* Source data *
□ □ □ □

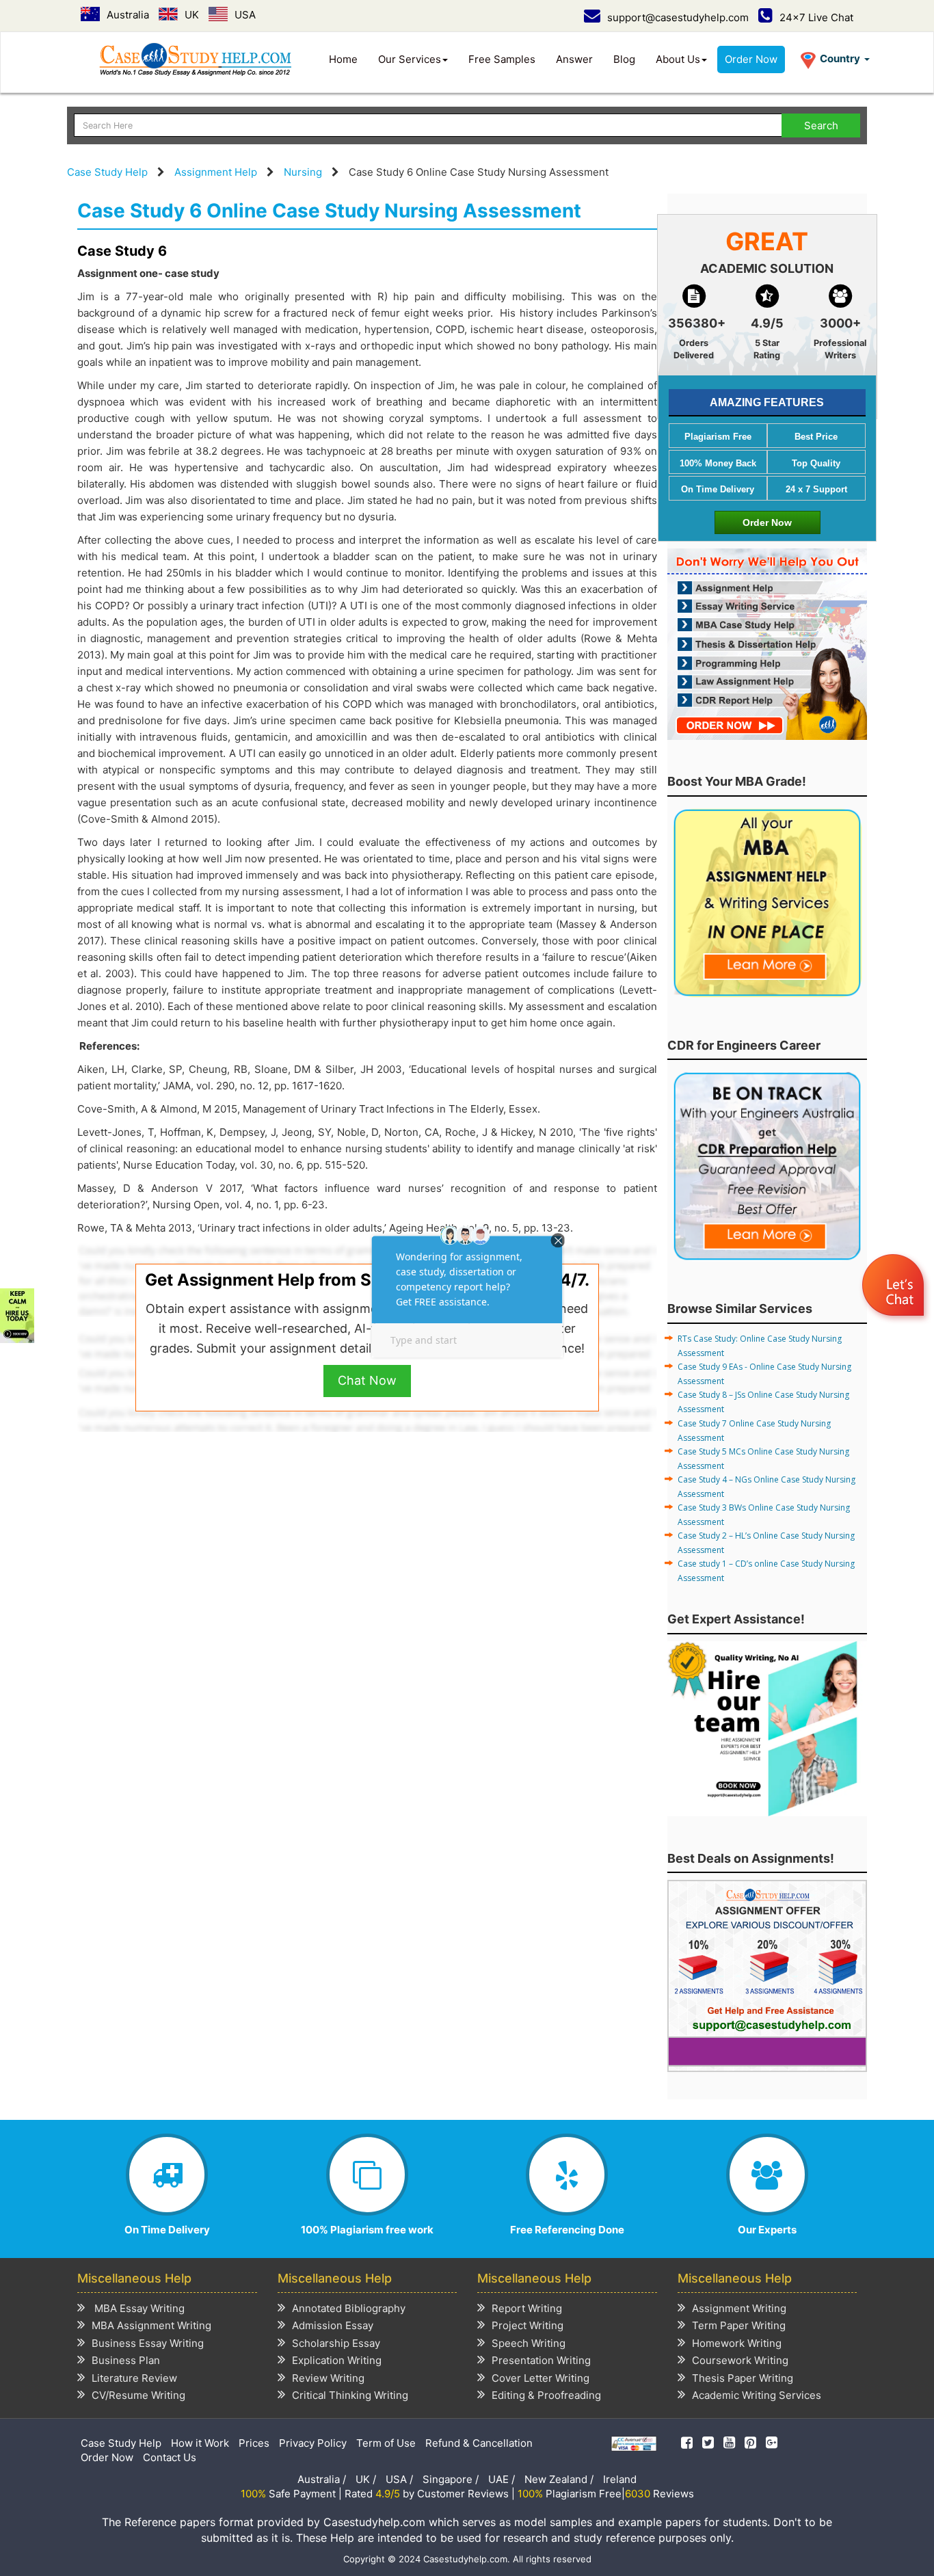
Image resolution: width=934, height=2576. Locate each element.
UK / (366, 2479)
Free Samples (501, 59)
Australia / (321, 2479)
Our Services (409, 59)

□ □ □ □

* Your objective *
Pictures in the data above should not be copied; transcribe everything else exactly.

* Answer section *
Image resolution: width=934, height=2576. Locate each element.
UK / (366, 2479)
Free Samples (501, 59)
Australia / (321, 2479)
Our Services (409, 59)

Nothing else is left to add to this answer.